I found some code that works in an intuitive way, although shouldn't be fast. It clearly just computes the gradient of the gradient of the loss w.r.t. the params w.r.t the params, and it does it one element (of the gradient) at a time. I think the logic is definitely right but I am getting an error, having to do with requires_grad. I'm a pytorch beginner so maybe its a simple thing, but the error seems to be saying that it can't take the gradient of the env_grads variable, which is the output from the previous grad function call.

Any help with this would be greatly appreciated. Here is the code followed by the error message. I also printed out the env_grads[0] variable so we can see that it is in fact a tensor, which is the correct output from the previous grad call.

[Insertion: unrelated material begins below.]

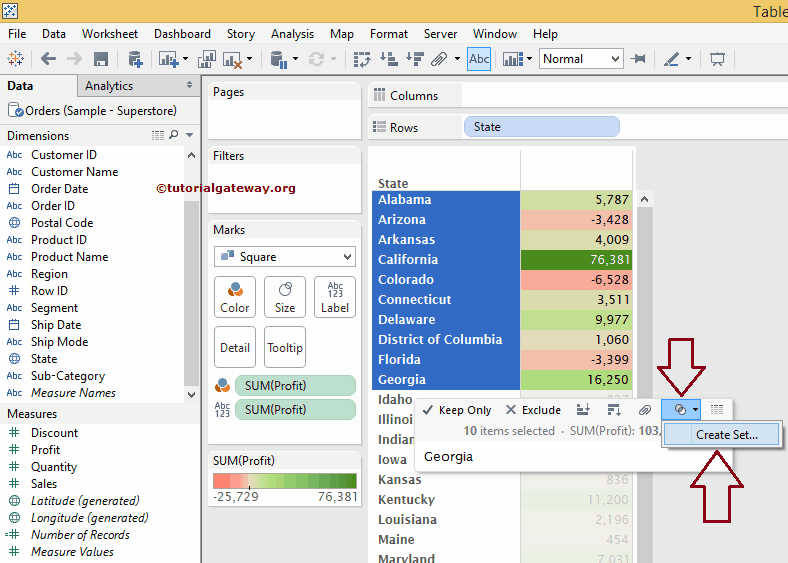Image resolution: width=788 pixels, height=563 pixels.
Task: Click the Back arrow in the toolbar
Action: [48, 59]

env_loss = loss_fn(env_outputs, env_targets)
total_loss += env_loss
env_grads = torch.autograd.grad(env_loss, params,retain_graph=True)

print(env_grads[0])
hess_params = torch.zeros_like(env_grads[0])
for i in range(env_grads[0].size(0)):
    for j in range(env_grads[0].size(1)):
        hess_params[i, j] = torch.autograd.grad(env_grads[0][i][j], params, retain_graph=True)[0][i, j] #  <--- error here
print(hess_params)

Output:

tensor([[-6.4064e-03, -3.1738e-03,  1.7128e-02,  8.0391e-03],
        [ 7.1698e-03, -2.4640e-03, -2.2769e-03, -1.0687e-03],
        [-3.0390e-04, -2.4273e-03, -4.0799e-02, -1.9149e-02],
        ...,
        [ 1.1258e-02, -2.5911e-05, -9.8133e-02, -4.6059e-02],
        [ 8.1502e-04, -2.5814e-03,  4.1772e-02,  1.9606e-02],
        [-1.0075e-02,  6.6072e-03,  8.3118e-04,  3.9011e-04]], device='cuda:0')

Error:

Traceback (most recent call last):
  File "/home/jefferythewind/anaconda3/envs/rapids3/lib/python3.7/runpy.py", line 193, in _run_module_as_main
    "__main__", mod_spec)
  File "/home/jefferythewind/anaconda3/envs/rapids3/lib/python3.7/runpy.py", line 85, in _run_code
    exec(code, run_globals)
  File "/home/jefferythewind/Projects/Irina/learning-explanations-hard-to-vary/and_mask/run_synthetic.py", line 258, in <module>
    main(args)
  File "/home/jefferythewind/Projects/Irina/learning-explanations-hard-to-vary/and_mask/run_synthetic.py", line 245, in main
    deep_mask=args.deep_mask
  File "/home/jefferythewind/Projects/Irina/learning-explanations-hard-to-vary/and_mask/run_synthetic.py", line 103, in train
    scale_grad_inverse_sparsity=scale_grad_inverse_sparsity
  File "/home/jefferythewind/Projects/Irina/learning-explanations-hard-to-vary/and_mask/and_mask_utils.py", line 154, in get_grads_deep
    hess_params[i, j] = torch.autograd.grad(env_grads[0][i][j], params, retain_graph=True)[0][i, j]
  File "/home/jefferythewind/anaconda3/envs/rapids3/lib/python3.7/site-packages/torch/autograd/__init__.py", line 157, in grad
    inputs, allow_unused)
RuntimeError: element 0 of tensors does not require grad and does not have a grad_fn
2

There are 2 best solutions below

0
On

Don't mind if I answer my own question here. I found the hint that I needed in this thread from the PyTorch site, about half way down.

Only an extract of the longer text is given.